--- Data shown ---

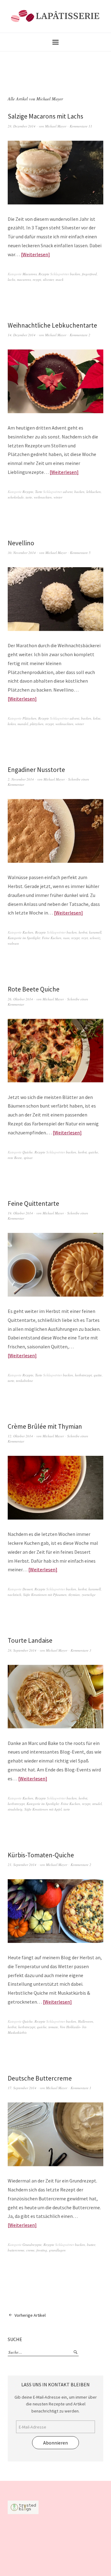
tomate (53, 2027)
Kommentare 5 (80, 552)
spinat (28, 1157)
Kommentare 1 (81, 2087)
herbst (83, 932)
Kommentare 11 (81, 126)
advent (67, 491)
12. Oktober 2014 (20, 1436)
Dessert (28, 1589)
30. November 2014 (22, 552)
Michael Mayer (55, 126)
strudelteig (15, 1809)
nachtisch (14, 1594)
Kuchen (28, 932)
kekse (97, 718)
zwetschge (89, 1594)
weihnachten (43, 497)
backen (75, 274)
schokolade (16, 497)
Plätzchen (29, 718)
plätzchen (36, 723)
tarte (29, 497)
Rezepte (44, 274)
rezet (84, 937)
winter (58, 497)
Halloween (85, 2021)
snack (60, 279)
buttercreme (16, 2250)
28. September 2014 (22, 1650)
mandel (23, 723)
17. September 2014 (22, 2087)
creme (30, 2250)
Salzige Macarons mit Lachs (45, 116)
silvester (48, 279)
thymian (74, 1594)
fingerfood (89, 274)
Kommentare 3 (81, 1650)
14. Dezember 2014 (21, 335)
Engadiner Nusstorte (36, 769)
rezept (37, 279)
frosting (41, 2250)
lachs (11, 279)
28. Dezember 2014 (21, 126)
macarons (24, 279)
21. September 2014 (22, 1864)
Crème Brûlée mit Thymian (45, 1426)
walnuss (13, 943)
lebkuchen (93, 491)
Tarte (38, 491)
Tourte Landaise (30, 1640)
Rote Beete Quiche (34, 989)
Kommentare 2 (80, 335)
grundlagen (57, 2250)
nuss (66, 937)
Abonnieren (55, 2443)
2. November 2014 (21, 779)
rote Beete (15, 1157)
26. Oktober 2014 (20, 999)
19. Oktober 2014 (20, 1213)
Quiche (28, 1152)
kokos (12, 723)
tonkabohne (24, 1380)
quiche (93, 1152)
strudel (97, 1803)
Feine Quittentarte (33, 1203)
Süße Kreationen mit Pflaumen (45, 1594)
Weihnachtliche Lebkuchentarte (52, 325)
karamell (95, 932)
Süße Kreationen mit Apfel (43, 1809)
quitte (98, 1375)
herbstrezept (83, 1375)
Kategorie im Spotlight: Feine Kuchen (34, 937)
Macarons (30, 274)
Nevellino (21, 543)
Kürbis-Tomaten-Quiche (41, 1855)
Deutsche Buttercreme (40, 2078)
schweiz (95, 937)
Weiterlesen (35, 254)
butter (91, 2244)
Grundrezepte (32, 2244)
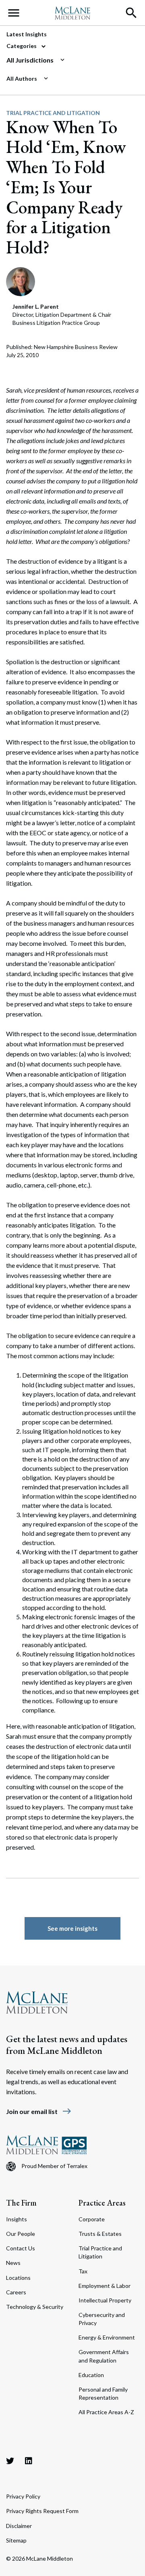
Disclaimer (19, 2525)
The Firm (21, 2203)
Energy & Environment (107, 2337)
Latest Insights (26, 34)
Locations (18, 2277)
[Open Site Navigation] (13, 13)
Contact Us (20, 2248)
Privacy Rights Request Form (42, 2510)
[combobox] (69, 60)
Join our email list (39, 2111)
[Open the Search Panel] (131, 13)
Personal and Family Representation (103, 2393)
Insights (16, 2219)
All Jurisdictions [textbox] (30, 60)
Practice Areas (102, 2203)
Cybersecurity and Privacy (102, 2318)
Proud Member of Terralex (54, 2165)
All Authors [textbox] (21, 78)
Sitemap (16, 2540)
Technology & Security (34, 2306)
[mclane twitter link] (10, 2460)
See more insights (72, 1928)
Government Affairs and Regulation (104, 2355)
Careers (16, 2292)
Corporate (92, 2219)
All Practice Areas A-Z (106, 2412)
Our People (20, 2233)
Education (91, 2374)
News (13, 2262)
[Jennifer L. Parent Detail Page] (20, 280)
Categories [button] (22, 45)
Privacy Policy (23, 2496)
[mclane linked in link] (28, 2460)
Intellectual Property (105, 2300)
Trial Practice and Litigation (53, 112)
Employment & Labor (104, 2285)
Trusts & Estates (100, 2233)
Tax (83, 2271)
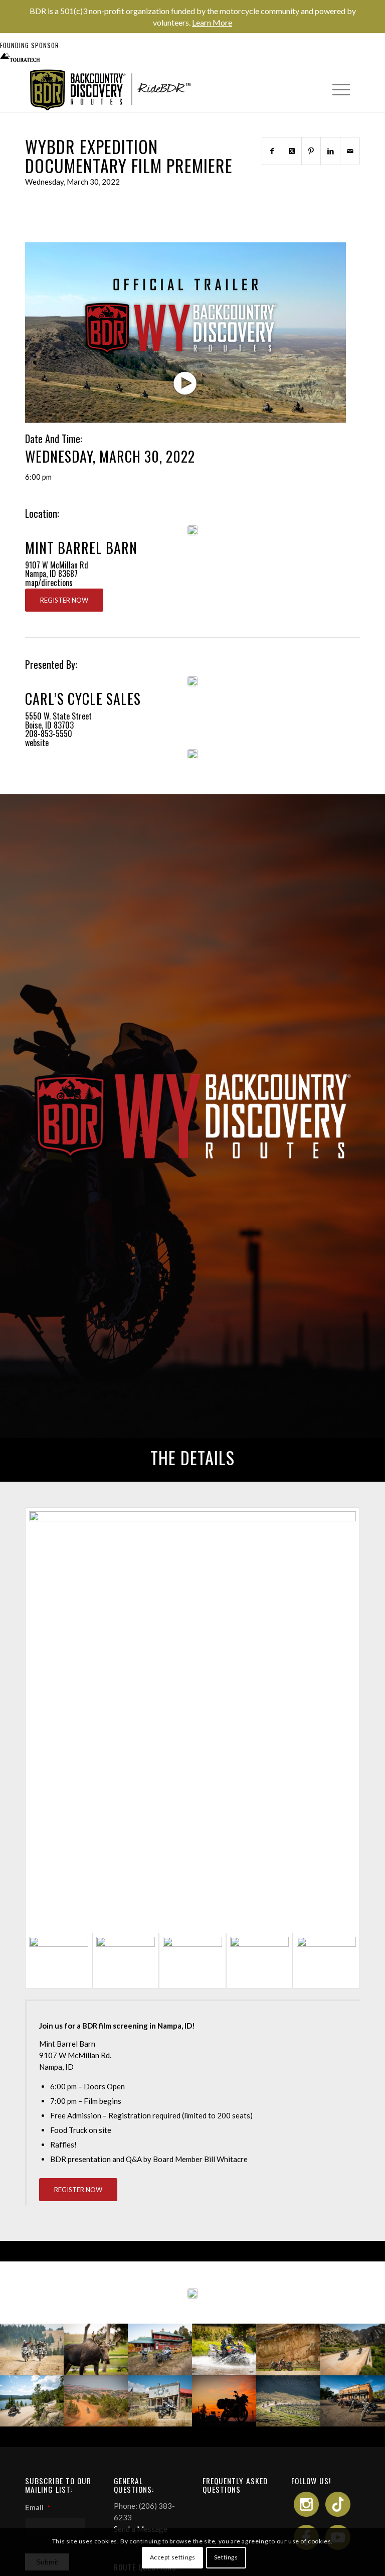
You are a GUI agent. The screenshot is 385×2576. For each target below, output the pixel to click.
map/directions (49, 583)
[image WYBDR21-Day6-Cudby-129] (289, 2349)
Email (37, 2507)
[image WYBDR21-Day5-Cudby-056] (96, 2400)
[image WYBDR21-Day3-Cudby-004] (224, 2400)
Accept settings (173, 2557)
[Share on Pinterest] (311, 151)
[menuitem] (336, 89)
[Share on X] (291, 151)
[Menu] (336, 89)
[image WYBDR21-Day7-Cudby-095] (160, 2349)
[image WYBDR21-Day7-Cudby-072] (224, 2349)
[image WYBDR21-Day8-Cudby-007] (96, 2349)
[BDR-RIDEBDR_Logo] (114, 89)
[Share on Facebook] (272, 151)
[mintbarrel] (192, 530)
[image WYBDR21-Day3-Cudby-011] (289, 2400)
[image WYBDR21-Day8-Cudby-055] (32, 2349)
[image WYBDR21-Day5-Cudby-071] (353, 2349)
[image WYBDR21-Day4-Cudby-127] (160, 2400)
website (37, 743)
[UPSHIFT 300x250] (192, 754)
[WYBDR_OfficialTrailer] (185, 332)
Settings (226, 2557)
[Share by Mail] (349, 151)
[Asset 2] (192, 681)
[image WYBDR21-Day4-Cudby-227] (32, 2400)
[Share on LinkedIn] (330, 151)
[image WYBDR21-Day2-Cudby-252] (353, 2400)
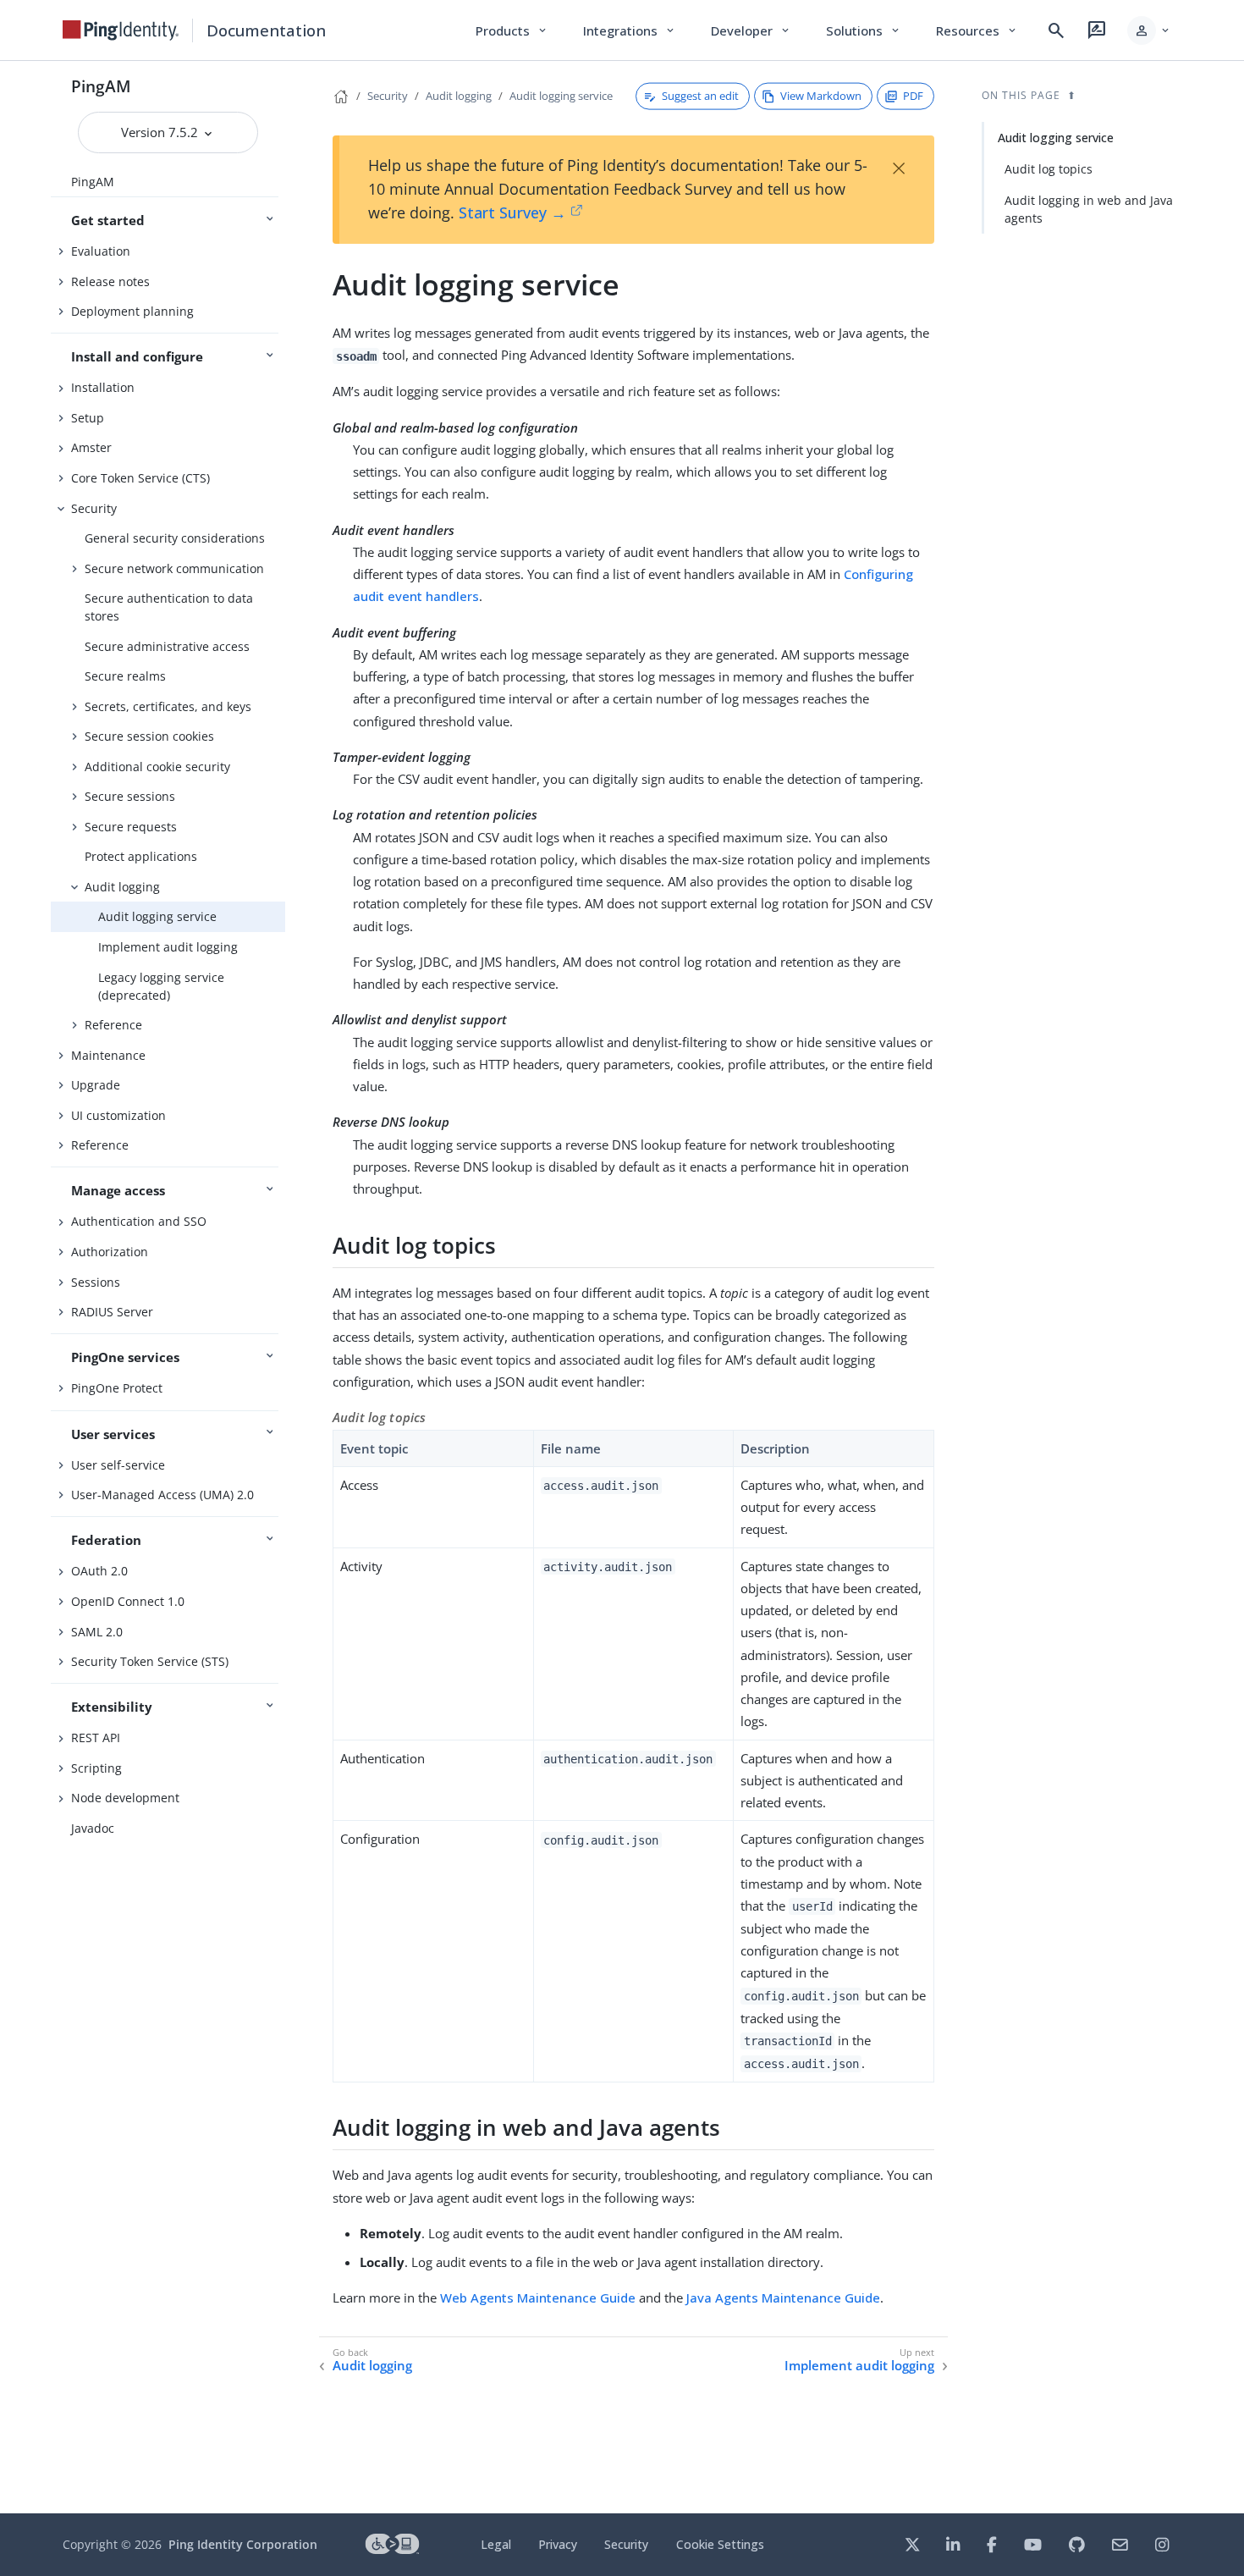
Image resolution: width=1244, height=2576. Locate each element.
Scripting (96, 1768)
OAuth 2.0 (99, 1571)
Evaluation (100, 251)
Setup (87, 418)
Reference (113, 1025)
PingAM (101, 86)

---

## Activity
Leaving pictures out, output the lines of the data above from the one with "Weiterlesen (35, 254)" through the one with "[mclane twitter link] (10, 2460)", word for word.

## Answer
Weiterlesen (35, 254)
butter (91, 2244)
Grundrezepte (32, 2244)
Disclaimer (19, 2525)
The Firm (21, 2203)
Energy & Environment (107, 2337)
Latest Insights (26, 34)
Locations (18, 2277)
[Open Site Navigation] (13, 13)
Contact Us (20, 2248)
Privacy Rights Request Form (42, 2510)
[combobox] (69, 60)
Join our email list (39, 2111)
[Open the Search Panel] (131, 13)
Personal and Family Representation (103, 2393)
Insights (16, 2219)
All Jurisdictions [textbox] (30, 60)
Practice Areas (102, 2203)
Cybersecurity and Privacy (102, 2318)
Proud Member of Terralex (54, 2165)
All Authors [textbox] (21, 78)
Sitemap (16, 2540)
Technology & Security (34, 2306)
[mclane twitter link] (10, 2460)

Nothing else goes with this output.